Let $fl(x+y)$ be the closet floating point representation of $x+y$. Assuming no overflow or underflow, basic operations have relative error less than or equal to epsilon.

\[\hat z = fl(x + y). \\\hat z = z(1 + \delta)\]

Catastrophic Cancellation

If $\hat x = x(1 + \delta)$ and $\hat y = y(1 + \delta_2$ are floating point approximations to $x$ and $y$ that are very close, then $fl(\hat x - \hat y)$ may be a poor approximation to $x-y$ due to cancellation.

Example.

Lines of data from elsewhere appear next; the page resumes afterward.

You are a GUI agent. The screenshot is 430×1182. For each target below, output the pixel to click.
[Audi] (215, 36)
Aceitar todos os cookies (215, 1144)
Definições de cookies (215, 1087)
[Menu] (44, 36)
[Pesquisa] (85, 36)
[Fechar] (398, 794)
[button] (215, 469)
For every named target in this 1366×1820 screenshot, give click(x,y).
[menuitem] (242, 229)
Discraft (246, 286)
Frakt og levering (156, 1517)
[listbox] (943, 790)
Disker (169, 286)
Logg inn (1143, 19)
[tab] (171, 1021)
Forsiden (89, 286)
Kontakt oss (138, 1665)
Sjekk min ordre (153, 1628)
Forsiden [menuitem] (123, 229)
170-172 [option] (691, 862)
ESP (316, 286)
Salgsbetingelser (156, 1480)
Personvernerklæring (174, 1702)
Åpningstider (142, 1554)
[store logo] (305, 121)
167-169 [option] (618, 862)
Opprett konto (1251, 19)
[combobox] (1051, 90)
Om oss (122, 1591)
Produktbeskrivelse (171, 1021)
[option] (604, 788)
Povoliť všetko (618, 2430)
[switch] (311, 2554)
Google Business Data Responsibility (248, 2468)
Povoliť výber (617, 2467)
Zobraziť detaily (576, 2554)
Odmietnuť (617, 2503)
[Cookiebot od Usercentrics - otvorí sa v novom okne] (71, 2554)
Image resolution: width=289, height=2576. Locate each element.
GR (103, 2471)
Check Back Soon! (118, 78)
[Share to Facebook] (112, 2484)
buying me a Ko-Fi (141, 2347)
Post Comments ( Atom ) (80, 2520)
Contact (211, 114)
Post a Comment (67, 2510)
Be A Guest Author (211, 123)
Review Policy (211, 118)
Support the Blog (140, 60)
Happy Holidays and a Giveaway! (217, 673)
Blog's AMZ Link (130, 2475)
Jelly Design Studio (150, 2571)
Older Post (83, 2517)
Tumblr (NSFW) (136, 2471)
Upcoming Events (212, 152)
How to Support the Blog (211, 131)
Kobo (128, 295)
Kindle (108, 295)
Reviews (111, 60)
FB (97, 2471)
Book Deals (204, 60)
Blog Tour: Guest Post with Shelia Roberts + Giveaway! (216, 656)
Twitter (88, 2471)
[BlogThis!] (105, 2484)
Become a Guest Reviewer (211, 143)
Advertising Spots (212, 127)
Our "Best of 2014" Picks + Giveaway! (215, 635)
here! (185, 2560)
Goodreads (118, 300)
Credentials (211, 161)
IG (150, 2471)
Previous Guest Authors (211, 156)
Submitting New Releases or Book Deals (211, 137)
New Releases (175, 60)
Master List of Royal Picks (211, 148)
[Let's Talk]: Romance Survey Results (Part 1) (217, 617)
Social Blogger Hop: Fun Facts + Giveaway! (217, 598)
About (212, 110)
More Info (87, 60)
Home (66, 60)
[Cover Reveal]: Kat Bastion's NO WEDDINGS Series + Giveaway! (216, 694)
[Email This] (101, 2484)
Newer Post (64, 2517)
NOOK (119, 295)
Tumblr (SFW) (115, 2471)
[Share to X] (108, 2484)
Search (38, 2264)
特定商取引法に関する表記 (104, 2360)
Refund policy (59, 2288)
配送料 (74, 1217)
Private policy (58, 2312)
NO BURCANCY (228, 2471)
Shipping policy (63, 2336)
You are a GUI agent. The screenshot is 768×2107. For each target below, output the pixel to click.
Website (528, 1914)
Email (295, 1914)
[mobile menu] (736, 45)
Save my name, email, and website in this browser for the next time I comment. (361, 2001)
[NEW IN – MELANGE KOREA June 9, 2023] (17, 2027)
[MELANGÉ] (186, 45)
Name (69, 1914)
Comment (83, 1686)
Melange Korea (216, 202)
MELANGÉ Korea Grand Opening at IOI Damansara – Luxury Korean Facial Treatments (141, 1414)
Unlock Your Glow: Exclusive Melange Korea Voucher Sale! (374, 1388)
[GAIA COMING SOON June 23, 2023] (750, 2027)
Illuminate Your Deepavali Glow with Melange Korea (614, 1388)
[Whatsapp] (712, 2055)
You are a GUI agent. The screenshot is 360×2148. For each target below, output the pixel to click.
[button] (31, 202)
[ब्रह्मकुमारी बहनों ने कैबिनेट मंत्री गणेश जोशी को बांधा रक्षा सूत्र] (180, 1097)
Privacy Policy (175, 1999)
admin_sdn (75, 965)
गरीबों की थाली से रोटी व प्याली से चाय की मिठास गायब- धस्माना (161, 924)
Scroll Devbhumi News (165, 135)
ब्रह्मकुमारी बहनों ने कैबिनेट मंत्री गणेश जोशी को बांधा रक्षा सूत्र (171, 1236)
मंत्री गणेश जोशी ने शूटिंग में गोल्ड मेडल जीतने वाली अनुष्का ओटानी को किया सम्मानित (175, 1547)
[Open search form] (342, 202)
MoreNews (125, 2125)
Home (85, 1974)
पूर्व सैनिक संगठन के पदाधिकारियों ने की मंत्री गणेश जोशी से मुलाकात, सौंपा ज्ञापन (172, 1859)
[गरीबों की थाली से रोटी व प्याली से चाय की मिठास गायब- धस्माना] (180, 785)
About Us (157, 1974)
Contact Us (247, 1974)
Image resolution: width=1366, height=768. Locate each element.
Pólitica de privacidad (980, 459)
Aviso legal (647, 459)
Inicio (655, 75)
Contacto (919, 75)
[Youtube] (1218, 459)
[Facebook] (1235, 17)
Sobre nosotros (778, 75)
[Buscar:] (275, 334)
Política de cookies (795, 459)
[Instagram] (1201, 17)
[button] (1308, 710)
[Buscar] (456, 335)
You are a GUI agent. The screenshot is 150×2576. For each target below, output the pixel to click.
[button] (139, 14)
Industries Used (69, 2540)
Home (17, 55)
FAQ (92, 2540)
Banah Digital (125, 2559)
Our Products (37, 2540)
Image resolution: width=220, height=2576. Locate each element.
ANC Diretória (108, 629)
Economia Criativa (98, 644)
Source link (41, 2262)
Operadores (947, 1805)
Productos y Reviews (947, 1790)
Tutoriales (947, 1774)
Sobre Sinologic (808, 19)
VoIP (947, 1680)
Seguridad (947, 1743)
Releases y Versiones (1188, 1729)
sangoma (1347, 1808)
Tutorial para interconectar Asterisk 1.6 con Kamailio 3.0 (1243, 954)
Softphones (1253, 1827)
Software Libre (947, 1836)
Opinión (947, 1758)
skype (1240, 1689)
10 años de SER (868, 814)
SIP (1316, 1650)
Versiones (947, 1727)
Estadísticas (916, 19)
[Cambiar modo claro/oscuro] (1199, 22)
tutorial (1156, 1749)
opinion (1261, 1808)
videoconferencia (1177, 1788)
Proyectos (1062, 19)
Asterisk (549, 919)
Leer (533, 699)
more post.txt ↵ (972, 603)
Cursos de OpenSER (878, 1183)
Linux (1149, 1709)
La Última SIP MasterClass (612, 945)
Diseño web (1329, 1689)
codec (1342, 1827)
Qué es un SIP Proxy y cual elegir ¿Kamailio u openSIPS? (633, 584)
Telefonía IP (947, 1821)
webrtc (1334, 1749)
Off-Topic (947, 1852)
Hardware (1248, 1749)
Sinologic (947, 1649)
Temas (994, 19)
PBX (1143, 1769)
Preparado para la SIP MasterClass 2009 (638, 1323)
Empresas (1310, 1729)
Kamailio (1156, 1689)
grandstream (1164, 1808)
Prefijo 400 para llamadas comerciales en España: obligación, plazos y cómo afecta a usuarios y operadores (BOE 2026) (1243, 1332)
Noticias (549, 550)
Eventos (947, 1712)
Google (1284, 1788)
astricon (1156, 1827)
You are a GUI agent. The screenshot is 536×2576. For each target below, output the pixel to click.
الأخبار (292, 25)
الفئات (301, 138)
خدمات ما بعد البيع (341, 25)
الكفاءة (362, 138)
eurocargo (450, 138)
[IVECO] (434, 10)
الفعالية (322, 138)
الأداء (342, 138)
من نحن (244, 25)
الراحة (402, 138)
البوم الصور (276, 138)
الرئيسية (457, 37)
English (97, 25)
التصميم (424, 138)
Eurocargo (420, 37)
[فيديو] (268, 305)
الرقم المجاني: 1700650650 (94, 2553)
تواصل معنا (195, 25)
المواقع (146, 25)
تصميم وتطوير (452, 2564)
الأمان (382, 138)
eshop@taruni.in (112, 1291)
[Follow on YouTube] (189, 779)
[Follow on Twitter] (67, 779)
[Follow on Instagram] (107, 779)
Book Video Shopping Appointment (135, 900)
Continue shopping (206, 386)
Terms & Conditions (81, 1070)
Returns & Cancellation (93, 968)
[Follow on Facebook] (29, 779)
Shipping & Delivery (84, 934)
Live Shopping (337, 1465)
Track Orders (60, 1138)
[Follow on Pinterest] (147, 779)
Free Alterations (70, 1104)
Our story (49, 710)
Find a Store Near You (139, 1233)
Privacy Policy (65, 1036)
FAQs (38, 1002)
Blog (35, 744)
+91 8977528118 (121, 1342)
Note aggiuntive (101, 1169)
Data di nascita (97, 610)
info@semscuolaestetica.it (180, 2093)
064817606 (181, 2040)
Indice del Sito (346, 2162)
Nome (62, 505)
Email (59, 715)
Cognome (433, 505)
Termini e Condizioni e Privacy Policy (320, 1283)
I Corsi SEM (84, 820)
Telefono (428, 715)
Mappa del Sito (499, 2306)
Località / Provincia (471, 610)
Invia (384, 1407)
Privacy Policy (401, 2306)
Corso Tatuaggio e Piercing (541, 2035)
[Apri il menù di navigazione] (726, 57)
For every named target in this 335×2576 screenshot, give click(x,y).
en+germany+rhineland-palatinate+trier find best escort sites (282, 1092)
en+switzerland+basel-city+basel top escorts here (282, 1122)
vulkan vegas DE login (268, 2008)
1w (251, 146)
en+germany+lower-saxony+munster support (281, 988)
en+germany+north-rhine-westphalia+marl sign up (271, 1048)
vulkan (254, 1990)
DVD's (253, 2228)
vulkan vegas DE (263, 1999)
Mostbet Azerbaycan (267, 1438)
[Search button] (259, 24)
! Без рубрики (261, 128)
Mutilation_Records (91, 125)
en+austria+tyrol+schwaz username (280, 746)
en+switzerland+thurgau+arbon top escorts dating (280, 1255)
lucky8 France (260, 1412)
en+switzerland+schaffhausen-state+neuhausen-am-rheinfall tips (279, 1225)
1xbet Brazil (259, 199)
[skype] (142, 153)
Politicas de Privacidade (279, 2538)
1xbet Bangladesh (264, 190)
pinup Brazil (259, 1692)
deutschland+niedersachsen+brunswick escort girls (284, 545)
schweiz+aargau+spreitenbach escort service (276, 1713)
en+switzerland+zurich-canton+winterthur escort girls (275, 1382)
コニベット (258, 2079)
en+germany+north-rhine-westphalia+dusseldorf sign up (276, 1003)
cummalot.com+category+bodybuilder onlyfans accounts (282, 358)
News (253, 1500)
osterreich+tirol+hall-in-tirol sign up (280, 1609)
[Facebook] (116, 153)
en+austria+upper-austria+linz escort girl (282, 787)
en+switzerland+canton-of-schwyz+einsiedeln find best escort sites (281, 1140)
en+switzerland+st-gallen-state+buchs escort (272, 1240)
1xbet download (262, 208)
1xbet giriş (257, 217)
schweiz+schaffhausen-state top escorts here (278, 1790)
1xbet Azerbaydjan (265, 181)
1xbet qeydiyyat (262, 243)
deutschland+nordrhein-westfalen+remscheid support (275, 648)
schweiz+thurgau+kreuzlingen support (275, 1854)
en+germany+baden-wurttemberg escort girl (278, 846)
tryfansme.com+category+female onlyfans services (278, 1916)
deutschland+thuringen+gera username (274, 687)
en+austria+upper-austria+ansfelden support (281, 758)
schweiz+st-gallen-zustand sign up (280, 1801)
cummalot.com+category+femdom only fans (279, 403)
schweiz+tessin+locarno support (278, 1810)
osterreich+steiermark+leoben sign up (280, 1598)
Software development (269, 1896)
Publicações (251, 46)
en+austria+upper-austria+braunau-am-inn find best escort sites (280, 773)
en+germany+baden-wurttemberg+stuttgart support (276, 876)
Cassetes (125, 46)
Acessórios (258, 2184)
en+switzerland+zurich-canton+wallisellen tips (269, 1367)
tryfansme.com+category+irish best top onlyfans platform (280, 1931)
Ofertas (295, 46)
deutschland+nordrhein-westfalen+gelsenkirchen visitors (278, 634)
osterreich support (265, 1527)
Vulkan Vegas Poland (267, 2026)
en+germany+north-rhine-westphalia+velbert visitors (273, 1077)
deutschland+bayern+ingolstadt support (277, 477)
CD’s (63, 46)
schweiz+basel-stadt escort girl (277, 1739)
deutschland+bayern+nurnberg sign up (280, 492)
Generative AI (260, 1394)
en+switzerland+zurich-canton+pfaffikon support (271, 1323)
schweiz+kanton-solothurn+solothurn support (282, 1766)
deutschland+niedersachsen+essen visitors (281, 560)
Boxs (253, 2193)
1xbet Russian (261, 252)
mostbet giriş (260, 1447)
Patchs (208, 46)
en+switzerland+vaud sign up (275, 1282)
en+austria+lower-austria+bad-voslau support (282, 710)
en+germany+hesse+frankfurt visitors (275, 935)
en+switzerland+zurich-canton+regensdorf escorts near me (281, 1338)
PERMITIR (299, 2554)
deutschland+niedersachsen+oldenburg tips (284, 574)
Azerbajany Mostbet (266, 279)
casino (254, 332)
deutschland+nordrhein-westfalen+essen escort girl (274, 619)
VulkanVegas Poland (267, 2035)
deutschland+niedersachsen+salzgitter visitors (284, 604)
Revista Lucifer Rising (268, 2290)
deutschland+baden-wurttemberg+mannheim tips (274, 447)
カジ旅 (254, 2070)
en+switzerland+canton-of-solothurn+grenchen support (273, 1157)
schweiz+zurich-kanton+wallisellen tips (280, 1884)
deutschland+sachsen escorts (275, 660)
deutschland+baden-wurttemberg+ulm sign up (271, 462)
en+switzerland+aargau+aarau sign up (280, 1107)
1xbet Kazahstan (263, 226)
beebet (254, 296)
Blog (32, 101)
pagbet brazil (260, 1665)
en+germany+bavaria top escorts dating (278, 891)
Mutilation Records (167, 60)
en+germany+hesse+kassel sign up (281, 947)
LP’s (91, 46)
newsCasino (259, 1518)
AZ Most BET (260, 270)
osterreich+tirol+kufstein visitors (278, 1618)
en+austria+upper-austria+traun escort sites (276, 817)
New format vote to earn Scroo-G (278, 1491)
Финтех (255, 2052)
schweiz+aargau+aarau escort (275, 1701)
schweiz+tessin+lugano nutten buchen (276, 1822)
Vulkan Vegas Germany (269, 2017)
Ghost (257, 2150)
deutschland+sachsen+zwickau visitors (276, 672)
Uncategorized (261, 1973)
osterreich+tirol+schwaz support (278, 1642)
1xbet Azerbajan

Consider the quadratic formula where $a = 1$. The problem occurs when the smallest root is close to machine precision.

\[\begin{gather} x = \frac{-b\pm \sqrt{b^2-4c}}{2}\\ x = \frac{-b \pm \sqrt{b^2 - 4c}(1 + \delta_1)}{2}(1 + \delta_2)\\ = -b -b \delta_2 + \sqrt{b^2-4c}(1 +\delta_1 + \delta_2 + \delta_1\delta_2)\\ b \approx \frac{1}{\sqrt{\epsilon}}, c \approx 1\\ \end{gather}\]

Error Analysis

Suppose we want to compute the sum of $n$ numbers. The error is bounded by $n \epsilon$.

\[\|x - \tilde x\|/ \|x\| \leq n \epsilon.\]

From backwards stability, $\forall x$, $\tilde f(x) = f(\tilde x)$. $|x - \hat x| / |x| = O(\epsilon)$.